═══ Records to process ═══
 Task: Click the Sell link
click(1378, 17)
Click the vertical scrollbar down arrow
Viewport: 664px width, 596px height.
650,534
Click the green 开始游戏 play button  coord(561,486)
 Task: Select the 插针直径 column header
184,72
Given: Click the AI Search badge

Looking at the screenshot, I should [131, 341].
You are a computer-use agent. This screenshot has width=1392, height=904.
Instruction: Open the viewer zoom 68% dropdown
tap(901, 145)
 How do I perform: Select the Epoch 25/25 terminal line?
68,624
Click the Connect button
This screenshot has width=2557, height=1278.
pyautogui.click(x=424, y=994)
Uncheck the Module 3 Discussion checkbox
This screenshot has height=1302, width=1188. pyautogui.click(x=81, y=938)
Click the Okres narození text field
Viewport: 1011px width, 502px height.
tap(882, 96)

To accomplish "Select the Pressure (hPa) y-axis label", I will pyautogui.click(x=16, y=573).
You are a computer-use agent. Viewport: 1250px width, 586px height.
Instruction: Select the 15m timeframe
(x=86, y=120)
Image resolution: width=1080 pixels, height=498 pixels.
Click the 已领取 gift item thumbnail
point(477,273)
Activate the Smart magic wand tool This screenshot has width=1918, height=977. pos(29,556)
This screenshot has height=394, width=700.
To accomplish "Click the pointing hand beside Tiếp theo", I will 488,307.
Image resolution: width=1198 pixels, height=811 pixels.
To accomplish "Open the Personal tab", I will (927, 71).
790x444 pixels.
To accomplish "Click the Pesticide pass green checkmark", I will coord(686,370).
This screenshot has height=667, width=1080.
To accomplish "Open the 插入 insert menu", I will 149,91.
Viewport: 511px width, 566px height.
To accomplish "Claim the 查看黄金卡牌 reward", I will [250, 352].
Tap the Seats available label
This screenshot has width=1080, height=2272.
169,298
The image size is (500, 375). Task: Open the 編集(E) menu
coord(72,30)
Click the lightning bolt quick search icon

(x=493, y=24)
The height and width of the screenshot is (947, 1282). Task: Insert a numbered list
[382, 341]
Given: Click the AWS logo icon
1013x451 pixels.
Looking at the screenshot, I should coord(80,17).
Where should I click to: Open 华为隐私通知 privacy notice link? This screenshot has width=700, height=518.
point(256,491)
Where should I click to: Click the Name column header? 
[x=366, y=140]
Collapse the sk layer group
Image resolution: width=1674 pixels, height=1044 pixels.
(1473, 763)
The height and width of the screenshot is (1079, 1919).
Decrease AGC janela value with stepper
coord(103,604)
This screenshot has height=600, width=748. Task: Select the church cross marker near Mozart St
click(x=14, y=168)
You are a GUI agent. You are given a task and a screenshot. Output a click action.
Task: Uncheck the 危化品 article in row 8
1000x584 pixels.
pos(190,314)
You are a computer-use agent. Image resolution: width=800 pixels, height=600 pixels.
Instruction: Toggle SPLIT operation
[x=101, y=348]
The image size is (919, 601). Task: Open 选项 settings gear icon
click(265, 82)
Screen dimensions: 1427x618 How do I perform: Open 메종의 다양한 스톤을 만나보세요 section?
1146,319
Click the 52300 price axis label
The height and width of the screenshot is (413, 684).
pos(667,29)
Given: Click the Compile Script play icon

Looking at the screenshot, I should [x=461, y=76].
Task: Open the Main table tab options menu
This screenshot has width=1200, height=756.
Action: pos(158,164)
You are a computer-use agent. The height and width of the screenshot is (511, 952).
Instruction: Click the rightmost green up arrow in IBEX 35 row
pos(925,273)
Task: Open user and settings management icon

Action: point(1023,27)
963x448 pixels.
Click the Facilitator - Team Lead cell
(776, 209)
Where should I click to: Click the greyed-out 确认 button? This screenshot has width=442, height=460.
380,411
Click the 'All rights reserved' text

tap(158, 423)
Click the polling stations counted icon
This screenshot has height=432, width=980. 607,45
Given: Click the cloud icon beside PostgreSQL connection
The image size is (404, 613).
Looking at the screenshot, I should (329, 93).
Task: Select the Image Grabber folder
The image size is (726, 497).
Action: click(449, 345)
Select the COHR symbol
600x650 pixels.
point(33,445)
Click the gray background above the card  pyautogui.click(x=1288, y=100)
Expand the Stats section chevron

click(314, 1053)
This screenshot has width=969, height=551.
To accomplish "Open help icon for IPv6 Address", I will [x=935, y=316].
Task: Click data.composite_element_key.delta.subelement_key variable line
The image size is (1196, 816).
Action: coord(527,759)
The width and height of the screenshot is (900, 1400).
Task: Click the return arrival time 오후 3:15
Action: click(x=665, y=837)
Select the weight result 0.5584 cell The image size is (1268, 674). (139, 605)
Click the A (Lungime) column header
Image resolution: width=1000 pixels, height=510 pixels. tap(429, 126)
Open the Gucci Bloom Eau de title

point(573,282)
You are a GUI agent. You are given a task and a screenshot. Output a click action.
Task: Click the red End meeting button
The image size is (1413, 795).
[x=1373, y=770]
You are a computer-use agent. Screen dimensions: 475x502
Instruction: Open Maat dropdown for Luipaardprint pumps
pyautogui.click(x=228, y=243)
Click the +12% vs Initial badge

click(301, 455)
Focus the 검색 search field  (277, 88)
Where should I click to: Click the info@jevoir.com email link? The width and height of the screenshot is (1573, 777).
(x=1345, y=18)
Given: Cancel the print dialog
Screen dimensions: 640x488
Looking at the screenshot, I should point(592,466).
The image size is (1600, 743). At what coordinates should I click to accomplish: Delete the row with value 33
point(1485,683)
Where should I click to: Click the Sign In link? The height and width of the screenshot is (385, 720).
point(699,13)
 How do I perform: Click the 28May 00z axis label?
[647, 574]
═══
| Aim of the exercise |
Every entry is to be restated word for word.

| The answer |
 Task: Click the Sell link
click(1378, 17)
Click the vertical scrollbar down arrow
Viewport: 664px width, 596px height.
650,534
Click the green 开始游戏 play button  coord(561,486)
 Task: Select the 插针直径 column header
184,72
Given: Click the AI Search badge

Looking at the screenshot, I should [131, 341].
You are a computer-use agent. This screenshot has width=1392, height=904.
Instruction: Open the viewer zoom 68% dropdown
tap(901, 145)
 How do I perform: Select the Epoch 25/25 terminal line?
68,624
Click the Connect button
This screenshot has width=2557, height=1278.
pyautogui.click(x=424, y=994)
Uncheck the Module 3 Discussion checkbox
This screenshot has height=1302, width=1188. pyautogui.click(x=81, y=938)
Click the Okres narození text field
Viewport: 1011px width, 502px height.
tap(882, 96)

To accomplish "Select the Pressure (hPa) y-axis label", I will pyautogui.click(x=16, y=573).
You are a computer-use agent. Viewport: 1250px width, 586px height.
Instruction: Select the 15m timeframe
(x=86, y=120)
Image resolution: width=1080 pixels, height=498 pixels.
Click the 已领取 gift item thumbnail
point(477,273)
Activate the Smart magic wand tool This screenshot has width=1918, height=977. pos(29,556)
This screenshot has height=394, width=700.
To accomplish "Click the pointing hand beside Tiếp theo", I will 488,307.
Image resolution: width=1198 pixels, height=811 pixels.
To accomplish "Open the Personal tab", I will (927, 71).
790x444 pixels.
To accomplish "Click the Pesticide pass green checkmark", I will coord(686,370).
This screenshot has height=667, width=1080.
To accomplish "Open the 插入 insert menu", I will 149,91.
Viewport: 511px width, 566px height.
To accomplish "Claim the 查看黄金卡牌 reward", I will [250, 352].
Tap the Seats available label
This screenshot has width=1080, height=2272.
169,298
The image size is (500, 375). Task: Open the 編集(E) menu
coord(72,30)
Click the lightning bolt quick search icon

(x=493, y=24)
The height and width of the screenshot is (947, 1282). Task: Insert a numbered list
[382, 341]
Given: Click the AWS logo icon
1013x451 pixels.
Looking at the screenshot, I should coord(80,17).
Where should I click to: Open 华为隐私通知 privacy notice link? This screenshot has width=700, height=518.
point(256,491)
Where should I click to: Click the Name column header? 
[x=366, y=140]
Collapse the sk layer group
Image resolution: width=1674 pixels, height=1044 pixels.
(1473, 763)
The height and width of the screenshot is (1079, 1919).
Decrease AGC janela value with stepper
coord(103,604)
This screenshot has height=600, width=748. Task: Select the church cross marker near Mozart St
click(x=14, y=168)
You are a GUI agent. You are given a task and a screenshot. Output a click action.
Task: Uncheck the 危化品 article in row 8
1000x584 pixels.
pos(190,314)
You are a computer-use agent. Image resolution: width=800 pixels, height=600 pixels.
Instruction: Toggle SPLIT operation
[x=101, y=348]
The image size is (919, 601). Task: Open 选项 settings gear icon
click(265, 82)
Screen dimensions: 1427x618 How do I perform: Open 메종의 다양한 스톤을 만나보세요 section?
1146,319
Click the 52300 price axis label
The height and width of the screenshot is (413, 684).
pos(667,29)
Given: Click the Compile Script play icon

Looking at the screenshot, I should [x=461, y=76].
Task: Open the Main table tab options menu
This screenshot has width=1200, height=756.
Action: pos(158,164)
You are a computer-use agent. The height and width of the screenshot is (511, 952).
Instruction: Click the rightmost green up arrow in IBEX 35 row
pos(925,273)
Task: Open user and settings management icon

Action: point(1023,27)
963x448 pixels.
Click the Facilitator - Team Lead cell
(776, 209)
Where should I click to: Click the greyed-out 确认 button? This screenshot has width=442, height=460.
380,411
Click the 'All rights reserved' text

tap(158, 423)
Click the polling stations counted icon
This screenshot has height=432, width=980. 607,45
Given: Click the cloud icon beside PostgreSQL connection
The image size is (404, 613).
Looking at the screenshot, I should (329, 93).
Task: Select the Image Grabber folder
The image size is (726, 497).
Action: click(449, 345)
Select the COHR symbol
600x650 pixels.
point(33,445)
Click the gray background above the card  pyautogui.click(x=1288, y=100)
Expand the Stats section chevron

click(314, 1053)
This screenshot has width=969, height=551.
To accomplish "Open help icon for IPv6 Address", I will [x=935, y=316].
Task: Click data.composite_element_key.delta.subelement_key variable line
The image size is (1196, 816).
Action: coord(527,759)
The width and height of the screenshot is (900, 1400).
Task: Click the return arrival time 오후 3:15
Action: click(x=665, y=837)
Select the weight result 0.5584 cell The image size is (1268, 674). (139, 605)
Click the A (Lungime) column header
Image resolution: width=1000 pixels, height=510 pixels. tap(429, 126)
Open the Gucci Bloom Eau de title

point(573,282)
You are a GUI agent. You are given a task and a screenshot. Output a click action.
Task: Click the red End meeting button
The image size is (1413, 795).
[x=1373, y=770]
You are a computer-use agent. Screen dimensions: 475x502
Instruction: Open Maat dropdown for Luipaardprint pumps
pyautogui.click(x=228, y=243)
Click the +12% vs Initial badge

click(301, 455)
Focus the 검색 search field  (277, 88)
Where should I click to: Click the info@jevoir.com email link? The width and height of the screenshot is (1573, 777).
(x=1345, y=18)
Given: Cancel the print dialog
Screen dimensions: 640x488
Looking at the screenshot, I should point(592,466).
The image size is (1600, 743). At what coordinates should I click to accomplish: Delete the row with value 33
point(1485,683)
Where should I click to: Click the Sign In link? The height and width of the screenshot is (385, 720).
point(699,13)
 How do I perform: Click the 28May 00z axis label?
[647, 574]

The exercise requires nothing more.